D2.139 - Atypical Presentation of House Dust Mite–Induced Atopic Asthma in an Adolescent Girl: A Case Report from a Remote Region of Kyrgyzstan
Case report
BackgroundAsthma in adolescents may present with atypical symptoms, leading to delayed diagnosis, particularly in low-resource or remote regions. Syncope and palpitations are rare initial manifestations of asthma and often prompt cardiologic and neurologic evaluations before allergic causes are considered.
Case PresentationA 15-year-old girl from a remote region of Kyrgyzstan presented with recurrent episodes of palpitations, shortness of breath, and transient loss of consciousness. Symptoms occurred exclusively during household cleaning, especially while vacuuming. Each episode began with palpitations, followed by acute dyspnea and syncope. The symptoms first appeared in early autumn 2025. The patient and her family sought allergology consultation in November 2025.

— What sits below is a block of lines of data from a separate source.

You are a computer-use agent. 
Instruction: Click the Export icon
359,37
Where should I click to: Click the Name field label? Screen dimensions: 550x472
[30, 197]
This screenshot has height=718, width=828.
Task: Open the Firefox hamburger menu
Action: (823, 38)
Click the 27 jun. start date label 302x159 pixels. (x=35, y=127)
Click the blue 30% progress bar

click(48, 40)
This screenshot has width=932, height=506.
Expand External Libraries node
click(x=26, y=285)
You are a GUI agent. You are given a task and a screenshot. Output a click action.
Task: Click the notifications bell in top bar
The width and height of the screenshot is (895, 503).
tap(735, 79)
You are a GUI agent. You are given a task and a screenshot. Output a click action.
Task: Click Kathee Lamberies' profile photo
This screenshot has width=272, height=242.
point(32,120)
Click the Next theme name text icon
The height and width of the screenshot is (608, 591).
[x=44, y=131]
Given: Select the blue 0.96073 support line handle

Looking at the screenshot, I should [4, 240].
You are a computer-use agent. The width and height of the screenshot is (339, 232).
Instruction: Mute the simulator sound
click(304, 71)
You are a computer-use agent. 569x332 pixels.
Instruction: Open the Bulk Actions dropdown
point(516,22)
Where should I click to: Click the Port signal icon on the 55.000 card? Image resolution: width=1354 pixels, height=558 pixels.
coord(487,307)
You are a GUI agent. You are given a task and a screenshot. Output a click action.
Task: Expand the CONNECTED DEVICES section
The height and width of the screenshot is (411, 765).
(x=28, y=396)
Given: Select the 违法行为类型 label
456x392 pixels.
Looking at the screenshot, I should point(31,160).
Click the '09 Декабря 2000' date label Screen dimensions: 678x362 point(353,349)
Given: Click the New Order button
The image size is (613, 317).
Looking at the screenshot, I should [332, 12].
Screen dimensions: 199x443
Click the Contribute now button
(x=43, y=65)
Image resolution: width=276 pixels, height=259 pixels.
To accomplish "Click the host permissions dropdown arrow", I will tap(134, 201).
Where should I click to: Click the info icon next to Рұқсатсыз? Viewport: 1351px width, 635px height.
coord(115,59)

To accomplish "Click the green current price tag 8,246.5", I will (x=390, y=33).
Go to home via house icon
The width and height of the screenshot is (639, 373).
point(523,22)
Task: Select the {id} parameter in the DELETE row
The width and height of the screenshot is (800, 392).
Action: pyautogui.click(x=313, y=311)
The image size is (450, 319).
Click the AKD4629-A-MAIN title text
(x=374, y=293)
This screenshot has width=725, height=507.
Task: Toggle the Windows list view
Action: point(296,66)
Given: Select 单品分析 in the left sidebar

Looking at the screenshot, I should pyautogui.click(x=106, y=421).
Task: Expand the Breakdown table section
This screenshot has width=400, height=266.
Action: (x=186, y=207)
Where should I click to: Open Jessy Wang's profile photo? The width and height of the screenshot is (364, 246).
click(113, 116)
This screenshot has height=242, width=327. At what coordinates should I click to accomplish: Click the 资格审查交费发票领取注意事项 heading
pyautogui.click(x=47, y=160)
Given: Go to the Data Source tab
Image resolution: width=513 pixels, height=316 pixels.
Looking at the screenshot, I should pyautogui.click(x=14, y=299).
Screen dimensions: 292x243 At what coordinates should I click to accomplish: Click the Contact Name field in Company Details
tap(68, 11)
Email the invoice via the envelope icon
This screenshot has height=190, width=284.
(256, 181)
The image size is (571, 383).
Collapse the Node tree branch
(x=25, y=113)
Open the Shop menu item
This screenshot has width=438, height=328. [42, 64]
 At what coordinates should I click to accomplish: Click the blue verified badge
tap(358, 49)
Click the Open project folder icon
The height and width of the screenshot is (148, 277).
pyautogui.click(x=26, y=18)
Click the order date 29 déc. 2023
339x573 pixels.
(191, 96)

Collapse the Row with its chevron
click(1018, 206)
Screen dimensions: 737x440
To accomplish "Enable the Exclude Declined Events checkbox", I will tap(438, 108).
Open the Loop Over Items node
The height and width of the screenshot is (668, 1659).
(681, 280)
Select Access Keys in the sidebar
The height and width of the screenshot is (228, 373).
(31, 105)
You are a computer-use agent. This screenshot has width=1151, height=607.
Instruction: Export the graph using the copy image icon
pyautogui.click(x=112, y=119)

The patient had no previous history of allergic diseases and denied a family history of atopy. She was born from the first pregnancy and delivery. Initial assessment by a local pediatrician resulted in referrals to a cardiologist and neurologist. Electrocardiography was normal, and no abnormalities were identified on cardiologic or neurologic examination.
On examination, the patient was alert and cooperative, appropriate for pubertal age. Body weight was 52 kg, height 160 cm. Blood pressure was 100/60 mmHg, heart rate 62 beats per minute. Skin examination revealed no rashes. Lung auscultation was normal, without wheezing. Other systemic examinations were unremarkable.
Laboratory testing revealed mild anemia. Total serum IgE was markedly elevated (1000 IU/mL). Molecular allergy diagnostics showed significant sensitization to house dust mite allergens Der p 1 and Der p 23. Spirometry demonstrated obstructive ventilatory impairment consistent with bronchial asthma. Fractional exhaled nitric oxide (FeNO) levels were elevated, indicating eosinophilic airway inflammation typical of atopic asthma.
Diagnosis and ManagementThe patient was diagnosed with moderate persistent atopic bronchial asthma with severe house dust mite sensitization. Treatment with inhaled corticosteroid and long-acting β₂-agonist combination therapy, along with environmental control measures, was initiated.
ConclusionThis case illustrates an unusual presentation of atopic asthma with syncope triggered by indoor allergen exposure. It emphasizes the importance of considering allergic asthma in adolescents with unexplained syncope and highlights the diagnostic value of molecular allergology and FeNO, especially in underserved regions.